═══ Data listing ═══
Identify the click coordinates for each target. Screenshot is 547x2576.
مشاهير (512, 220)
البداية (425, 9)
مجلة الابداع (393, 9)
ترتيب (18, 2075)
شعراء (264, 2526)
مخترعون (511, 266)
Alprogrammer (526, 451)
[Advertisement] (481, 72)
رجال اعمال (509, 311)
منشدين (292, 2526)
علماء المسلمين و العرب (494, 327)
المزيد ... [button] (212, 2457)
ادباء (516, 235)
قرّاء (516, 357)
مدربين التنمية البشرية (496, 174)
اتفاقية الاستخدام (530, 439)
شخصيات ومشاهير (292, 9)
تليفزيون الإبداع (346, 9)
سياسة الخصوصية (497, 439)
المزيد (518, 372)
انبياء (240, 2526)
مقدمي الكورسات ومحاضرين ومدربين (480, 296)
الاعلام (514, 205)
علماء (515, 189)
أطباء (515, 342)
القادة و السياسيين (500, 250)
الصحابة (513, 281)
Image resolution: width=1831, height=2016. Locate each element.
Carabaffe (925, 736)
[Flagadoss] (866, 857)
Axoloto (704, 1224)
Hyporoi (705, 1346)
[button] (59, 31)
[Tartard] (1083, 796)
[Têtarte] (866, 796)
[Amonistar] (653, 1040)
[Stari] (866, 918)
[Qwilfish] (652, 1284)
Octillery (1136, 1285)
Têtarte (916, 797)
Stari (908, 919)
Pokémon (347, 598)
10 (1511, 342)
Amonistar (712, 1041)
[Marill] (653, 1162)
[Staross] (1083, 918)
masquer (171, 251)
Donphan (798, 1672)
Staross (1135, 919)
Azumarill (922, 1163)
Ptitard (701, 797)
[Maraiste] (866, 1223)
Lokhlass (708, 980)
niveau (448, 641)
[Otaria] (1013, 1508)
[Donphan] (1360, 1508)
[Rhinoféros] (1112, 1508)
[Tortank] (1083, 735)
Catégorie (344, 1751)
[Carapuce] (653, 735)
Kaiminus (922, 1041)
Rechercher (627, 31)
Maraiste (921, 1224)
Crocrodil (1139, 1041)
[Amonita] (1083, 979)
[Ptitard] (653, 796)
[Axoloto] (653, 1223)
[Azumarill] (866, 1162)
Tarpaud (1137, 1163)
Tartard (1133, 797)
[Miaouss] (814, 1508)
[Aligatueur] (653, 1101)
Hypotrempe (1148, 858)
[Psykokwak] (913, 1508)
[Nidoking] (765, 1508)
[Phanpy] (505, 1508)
═══
- What the task requires
The whole of the data must be given back word for word.

- Result of the exercise
Identify the click coordinates for each target. Screenshot is 547x2576.
مشاهير (512, 220)
البداية (425, 9)
مجلة الابداع (393, 9)
ترتيب (18, 2075)
شعراء (264, 2526)
مخترعون (511, 266)
Alprogrammer (526, 451)
[Advertisement] (481, 72)
رجال اعمال (509, 311)
منشدين (292, 2526)
علماء المسلمين و العرب (494, 327)
المزيد ... [button] (212, 2457)
ادباء (516, 235)
قرّاء (516, 357)
مدربين التنمية البشرية (496, 174)
اتفاقية الاستخدام (530, 439)
شخصيات ومشاهير (292, 9)
تليفزيون الإبداع (346, 9)
سياسة الخصوصية (497, 439)
المزيد (518, 372)
انبياء (240, 2526)
مقدمي الكورسات ومحاضرين ومدربين (480, 296)
الاعلام (514, 205)
علماء (515, 189)
أطباء (515, 342)
القادة و السياسيين (500, 250)
الصحابة (513, 281)
Image resolution: width=1831, height=2016. Locate each element.
Carabaffe (925, 736)
[Flagadoss] (866, 857)
Axoloto (704, 1224)
Hyporoi (705, 1346)
[button] (59, 31)
[Tartard] (1083, 796)
[Têtarte] (866, 796)
[Amonistar] (653, 1040)
[Stari] (866, 918)
[Qwilfish] (652, 1284)
Octillery (1136, 1285)
Têtarte (916, 797)
Stari (908, 919)
Pokémon (347, 598)
10 (1511, 342)
Amonistar (712, 1041)
[Marill] (653, 1162)
[Staross] (1083, 918)
masquer (171, 251)
Donphan (798, 1672)
Staross (1135, 919)
Azumarill (922, 1163)
Ptitard (701, 797)
[Maraiste] (866, 1223)
Lokhlass (708, 980)
niveau (448, 641)
[Otaria] (1013, 1508)
[Donphan] (1360, 1508)
[Rhinoféros] (1112, 1508)
[Tortank] (1083, 735)
Catégorie (344, 1751)
[Carapuce] (653, 735)
Kaiminus (922, 1041)
Rechercher (627, 31)
Maraiste (921, 1224)
Crocrodil (1139, 1041)
[Amonita] (1083, 979)
[Ptitard] (653, 796)
[Axoloto] (653, 1223)
[Azumarill] (866, 1162)
Tarpaud (1137, 1163)
Tartard (1133, 797)
[Miaouss] (814, 1508)
[Aligatueur] (653, 1101)
Hypotrempe (1148, 858)
[Psykokwak] (913, 1508)
[Nidoking] (765, 1508)
[Phanpy] (505, 1508)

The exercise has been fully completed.